It's not just you. I've used online recipes since before the Internet was publicly available, through very old mailing lists and BBSses back in the fog of time, and my experience was always like yours - I would cook those (or obv. from old-fashioned books) and it was almost hit & miss. Even if I did everything just perfectly fine, many recipes just weren't that great. I assume that's because cooking just is a very varying thing. Your ingredients will be of varying taste and quality; measurements are usually relatively vague (especially if you're working by volume, not weight), and so on.
Presumably, even if a recipe works great for the person creating it, or for a percentage of people following it, it's either random chance, or because they correct for those variables intuitively.
For me, I can trace my intuitive cooking back to a few very specific basic "discoveries", or very basic recipes:
- Buying a wok was awesome, as it lets you experiment very easily. A very basic method is this:
** Pick some easy meat, i.e. chicken, cut into bite-size pieceses. Start with that, and roast it in the wok until brown on the outside, and white on the inside. Then push it up the wok to stay warm.

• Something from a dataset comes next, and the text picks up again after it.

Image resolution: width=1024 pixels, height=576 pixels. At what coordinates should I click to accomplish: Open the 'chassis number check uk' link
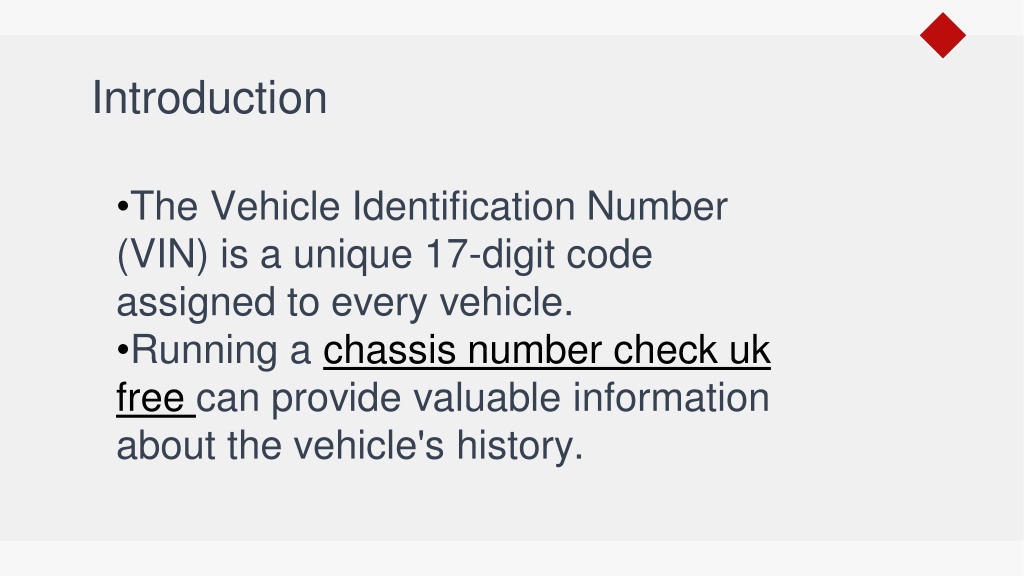click(547, 350)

- Throw in some amount of rice that seems about right, and cook that a little bit in the residual oil from the meat, until it smells nutty.
- Throw in water (twice the amount of the rice, by volume), and add spices (salt and whatever else you want), maybe some squirts of tomato concentrate (as spice, not as main ingredient), maybe a pinch of sugar, a few drops of lime juice. The spices I mentioned can go into a surprisingly large amount of foods, certainly in most soup/rice-like ones.
- Push the meat into the mess, and let all of it cook until the water has been taken up by the rice and/or evaporated, and everything seems to have good mouth texture.
A recipe like this is vague enough to force you to understand what the individual bits & pieces are doing, and to give you enough freedom to experiment. Do that! Just look at your kitchen and throw in whatever is not obviously wrong. Experiment with sharp, sour, sweet tasting condiments.
A second great avenue are salads. A very very basic recipe is this:
- A head of green salad, cut into small ribbons per taste.
- Tomatoes, sliced&diced, as much as you want.
- Olives (I love black olives), cut 2-3 times per olive, as much as you want.
- Salt
- Pepper
- Balsamic Vinegar (look for the label "Modena" if that's available for you)
- Olive Oil
Just throw all of that in a big bowl in this order (no need to mix up the spices/fluids before) and mix it very well.
Then cook any kind of meat you like (i.e., a big rump steak, a few chicken legs, or whatever else you are comfortable with). If it's not finger food anyways (i.e. chicken legs), dice the meat and throw it onto the salad. Enjoy.
The third is soups:
- Throw some diced bacon into a big pot and brown it on all sides. It is fine if it leaves a dark residue on the floor.
- Slice an onion and cook it until it's brown/glassy (reduce heat to avoid burning it; this can take 10 minutes).
- Slice & dice whatever veggies you like (cauliflower is great for me; but also peppers or leek; I also love having really a lot of onion in the first step), and throw all of those in one after the other, get a bit of heat into all of them. No specific timing required.
- Add salt, pepper, optionally something hot, optionally garlic powder (or actual garlic), and/or all other kinds of spices you can imagine. A pinch of sugar, few drops of lime juice, any and all mediterranean spices, any and all Mexican spices... knock yourself out!
- Add a good amount of heavy cream and maybe a bit of water to achieve a consistency you like, to just cover the whole amount of veggies.
- Add a good amount of cheese (Gouda etc.) that dissolves easily.
- Let all of it stew for 20-30 minutes with lid on and very low heat (very slight bubbling, no all-out boiling).
Again, this is a base recipe which is intentionally vague, but each step means something; i.e. you're layering tastes and ingredients. It invites you to vary. You can for example use tomato juice instead or on top of the heavy cream. Nothing in it should be hard or even possible to mess up.
While cooking, try to imagine how the tastes and smells react to each other. Obviously for these recipes there are some ingredients that do not fit well (don't throw in any Nutella :) ). By starting with easy, not critical recipes, you get confidence, and by varying everything (ingredients, heat, time, etc.) you get experience.
Eventually, you can just throw stuff together seemingly at random, and it always tastes acceptable at least, if not great!